When encoding LastEvaluatedKey as a pagination token, you’re giving clients a value they could theoretically modify to jump to arbitrary positions in your table. Base64 encoding provides no security, only encoding. If this is a concern, you could:

Sign the token with an HMAC so you can verify clients haven’t tampered with it. Encrypt the token using a key you control, preventing clients from even reading it. Combine both approaches for defense in depth.
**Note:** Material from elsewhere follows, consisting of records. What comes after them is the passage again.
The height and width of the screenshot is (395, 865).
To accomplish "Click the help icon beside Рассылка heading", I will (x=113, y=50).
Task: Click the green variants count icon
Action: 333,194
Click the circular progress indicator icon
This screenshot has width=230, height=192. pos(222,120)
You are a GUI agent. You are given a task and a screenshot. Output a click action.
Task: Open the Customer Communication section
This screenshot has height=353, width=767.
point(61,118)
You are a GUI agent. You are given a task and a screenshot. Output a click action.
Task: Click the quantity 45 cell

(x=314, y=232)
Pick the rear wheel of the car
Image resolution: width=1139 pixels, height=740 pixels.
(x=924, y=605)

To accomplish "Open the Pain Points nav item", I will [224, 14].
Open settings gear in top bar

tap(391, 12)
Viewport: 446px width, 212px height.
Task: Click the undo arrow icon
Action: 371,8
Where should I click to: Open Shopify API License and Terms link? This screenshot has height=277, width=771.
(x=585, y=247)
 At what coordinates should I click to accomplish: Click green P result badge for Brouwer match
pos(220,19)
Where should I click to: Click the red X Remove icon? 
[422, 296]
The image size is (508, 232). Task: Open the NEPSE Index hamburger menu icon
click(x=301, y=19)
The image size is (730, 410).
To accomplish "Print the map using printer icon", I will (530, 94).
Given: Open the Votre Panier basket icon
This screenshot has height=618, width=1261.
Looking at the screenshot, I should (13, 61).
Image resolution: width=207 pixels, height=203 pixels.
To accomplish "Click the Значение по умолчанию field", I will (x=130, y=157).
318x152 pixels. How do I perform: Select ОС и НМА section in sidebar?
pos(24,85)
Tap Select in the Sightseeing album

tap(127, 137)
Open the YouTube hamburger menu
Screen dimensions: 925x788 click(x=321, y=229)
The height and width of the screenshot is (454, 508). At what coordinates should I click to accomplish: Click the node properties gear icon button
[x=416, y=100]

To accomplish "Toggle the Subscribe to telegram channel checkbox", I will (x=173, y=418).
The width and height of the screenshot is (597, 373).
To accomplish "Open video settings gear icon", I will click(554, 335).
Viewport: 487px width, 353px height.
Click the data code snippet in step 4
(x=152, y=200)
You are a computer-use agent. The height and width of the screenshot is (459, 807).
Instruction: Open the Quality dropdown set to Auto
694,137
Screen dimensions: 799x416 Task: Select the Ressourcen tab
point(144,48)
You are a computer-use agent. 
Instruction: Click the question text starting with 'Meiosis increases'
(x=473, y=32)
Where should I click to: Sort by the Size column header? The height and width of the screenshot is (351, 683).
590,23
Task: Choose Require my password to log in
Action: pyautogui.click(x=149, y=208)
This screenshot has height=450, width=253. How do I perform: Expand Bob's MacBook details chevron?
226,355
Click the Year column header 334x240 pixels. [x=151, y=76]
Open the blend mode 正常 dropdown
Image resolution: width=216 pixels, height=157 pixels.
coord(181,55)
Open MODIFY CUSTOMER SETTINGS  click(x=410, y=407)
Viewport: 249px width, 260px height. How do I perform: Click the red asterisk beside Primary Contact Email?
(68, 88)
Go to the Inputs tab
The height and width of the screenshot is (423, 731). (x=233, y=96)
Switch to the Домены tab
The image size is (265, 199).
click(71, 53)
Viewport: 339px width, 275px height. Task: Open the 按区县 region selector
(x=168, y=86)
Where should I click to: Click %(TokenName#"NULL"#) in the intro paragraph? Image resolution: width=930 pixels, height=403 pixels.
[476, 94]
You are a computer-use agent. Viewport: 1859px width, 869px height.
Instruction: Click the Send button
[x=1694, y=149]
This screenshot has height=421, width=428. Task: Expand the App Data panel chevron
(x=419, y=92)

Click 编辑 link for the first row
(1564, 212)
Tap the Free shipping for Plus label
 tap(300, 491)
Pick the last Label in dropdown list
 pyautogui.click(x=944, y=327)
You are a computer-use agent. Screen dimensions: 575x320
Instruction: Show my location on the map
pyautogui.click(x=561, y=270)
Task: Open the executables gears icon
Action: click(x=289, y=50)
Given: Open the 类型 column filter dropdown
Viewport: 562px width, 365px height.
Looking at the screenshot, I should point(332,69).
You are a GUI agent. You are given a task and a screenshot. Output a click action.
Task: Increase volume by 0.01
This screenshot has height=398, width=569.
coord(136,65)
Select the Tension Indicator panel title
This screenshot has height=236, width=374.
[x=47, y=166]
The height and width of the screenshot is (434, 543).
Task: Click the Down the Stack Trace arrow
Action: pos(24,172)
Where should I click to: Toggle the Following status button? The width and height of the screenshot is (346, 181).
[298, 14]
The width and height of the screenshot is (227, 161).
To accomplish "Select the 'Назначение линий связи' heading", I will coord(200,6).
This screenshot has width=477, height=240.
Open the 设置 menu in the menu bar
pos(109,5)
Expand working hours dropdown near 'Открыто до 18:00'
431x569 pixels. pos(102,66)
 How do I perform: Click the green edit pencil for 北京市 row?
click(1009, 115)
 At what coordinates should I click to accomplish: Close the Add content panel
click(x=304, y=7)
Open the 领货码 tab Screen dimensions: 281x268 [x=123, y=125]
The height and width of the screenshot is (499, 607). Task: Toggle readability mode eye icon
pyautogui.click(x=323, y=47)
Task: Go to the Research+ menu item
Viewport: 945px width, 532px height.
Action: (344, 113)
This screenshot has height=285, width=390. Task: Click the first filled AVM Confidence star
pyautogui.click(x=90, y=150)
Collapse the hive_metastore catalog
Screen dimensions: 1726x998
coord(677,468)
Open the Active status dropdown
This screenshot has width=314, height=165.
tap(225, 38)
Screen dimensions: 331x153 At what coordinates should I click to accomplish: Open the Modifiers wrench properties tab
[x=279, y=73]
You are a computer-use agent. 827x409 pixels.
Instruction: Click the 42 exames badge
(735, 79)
For most applications, this level of security isn’t necessary—pagination tokens are typically short-lived (minutes, not hours) and specific to a user’s session. But for sensitive data or public APIs, consider it.

Conclusion#

DynamoDB’s 1 MB response limit and pagination mechanism are designed to ensure predictable performance at scale. By understanding LastEvaluatedKey and ExclusiveStartKey, you can build pagination that’s efficient, user-friendly, and production-ready.

The key takeaways: LastEvaluatedKey tells you where to resume, ExclusiveStartKey tells DynamoDB where to resume, Limit controls reads (not results after filtering), and pagination tokens should be encoded before exposing them to clients. Whether you’re fetching results in loops for backend processing or exposing pagination through a REST API, these patterns remain consistent.

Pagination is one of those features that seems simple until you hit edge cases—empty results, filters, consistency concerns. But armed with these patterns and an understanding of why DynamoDB’s limits exist, you’ll navigate those cases confidently.